106.銃之支配を奪い取れ(22)
「たぁぁあああぁっっっ」
次々と襲い掛かる空砲をトンファーで華麗に捌きだすAI君はどうやらとっかかりを見つけたようだ。
私も若いのに負けてられないね。
『ハウル、設定』
『設定、特殊設定……フレームレートを100fpsまで引き上げました』
私の瞳はゲーマーの反射限界といわれる12フレームレートの向こう側、つまり1フレーム刻み、0.1秒未満の世界も対応出来る。
それなのにどんなに集中しても見えない敵の攻撃ははて、どうやって攻撃を仕掛けているのか?
『解、フレームとフレームの狭間にその答えは隠れている』
『私の思考を読んでの回答ありがとうハウル』
『いえ、現実で探偵ごっこがだだ漏れでしたよ』
『……まぁ良いわ。故の設定変更よ』
フレームレートを引き上げても、基本的に意味が無い事が多い。
そんなに細かく動作するように作られているゲームとは思いのほか少ない。
設定を引き上げれば引き上げる程マシンパワーも必要になるわ、人の目では認識出来ないわ政策サイドはコストがかかるわで、結局60フレームという値に落ち着く。
『菜茶、視えたぞ!』
『ええ、予想通りフレームとフレームの間に隠れていたわね』
真理追求による自己強化。
今回ならばフレームを見極める為に、フレームを理解し、その上で視ようとする力を引き延ばした。
故に、神速は既に見切った。
私の反射神経は見切りも、決定力をも包容する。
故に、神速に対応する。
目に映るのは、男の子がおぼつかない手で握った銃で悲しそうな顔をして引き金を引く姿だった。
きっと君は早打ちのガンマンに憧れ、ただただ純粋にそんなヒーローになりたいと思ったのだろう。

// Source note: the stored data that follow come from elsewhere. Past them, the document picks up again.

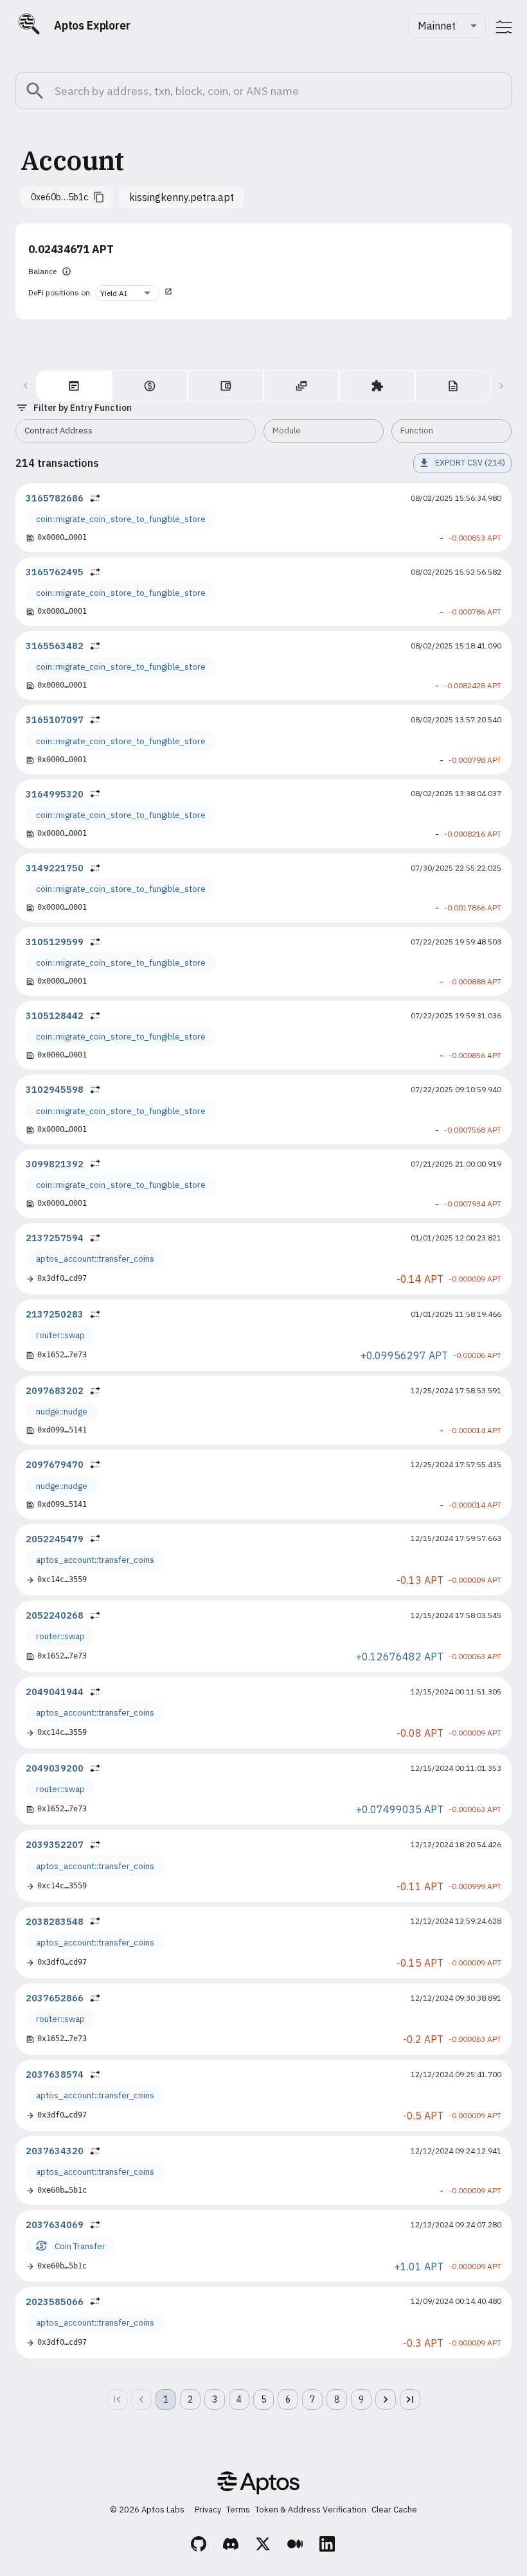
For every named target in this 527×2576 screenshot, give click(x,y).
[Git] (199, 2545)
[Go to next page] (385, 2399)
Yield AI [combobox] (113, 293)
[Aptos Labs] (258, 2484)
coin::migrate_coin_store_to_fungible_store (121, 519)
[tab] (74, 385)
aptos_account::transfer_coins (95, 1258)
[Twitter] (263, 2545)
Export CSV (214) (470, 462)
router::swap (60, 1335)
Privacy (208, 2509)
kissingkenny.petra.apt (181, 197)
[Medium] (295, 2545)
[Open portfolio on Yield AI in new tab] (168, 293)
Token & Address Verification (310, 2509)
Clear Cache (394, 2509)
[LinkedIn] (327, 2545)
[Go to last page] (410, 2399)
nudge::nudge (61, 1411)
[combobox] (447, 26)
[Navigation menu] (504, 27)
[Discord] (231, 2545)
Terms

見て知ったソレだけでは、銃の構造も良く知らないだろう?
目にも止まらない早打ちとは、フレームとフレームの間で行動することによって再現したのだろう?
そんな子供が、願いを叶えてしまい封印され、あまつさえ人に利用されるなんて。
面白くない設定だ。
「AI君、私も行かせてもらうよ」
「ふぇ」
背後まで近づいた私に気が付かなかったのだろう。
変な声をあげながらも、ガードしながら徐々に距離をつめているAI君を追い抜き私はその全てを躱しながら歩みゆく。
「少年、名前は?」
「……ナヴィ……」
「そうか、ナヴィ、悪夢の時間はお終いだ。ゆっくり休みなさい」
私が頭を撫でると、最後の抵抗とばかりに銃口を向けてくる。
だが、見えていれば問題無い。
銃口に腕をあてがい射線を逸らすと、発射された実弾は頬をかすめ後方へと去っていった。
そして私も同じ速度でKATANA(氷)で少年の旨を貫いた。
「おやすみナヴィ」
「みんなを、おねがいしま……」
『ヘルダンジョンのクリア者がまたまた誕生しました!』
『この調子でどんどんクリアをしていってくださいね! 頼みましたよ!』
『240リミットの脅威は、カウントを開始しております。最後の夏休みにならないよう、皆様の攻略お待ちしております!』
ログウィンドなんて邪魔で開いてなかったけど、こんなログが私達プレイヤーに通達されていた。
事後談になるが、AI君がせっかく調子上がってきたところで私に先を越され、不機嫌そうだったので現実での食事で誤魔化したことをここに記しておこう。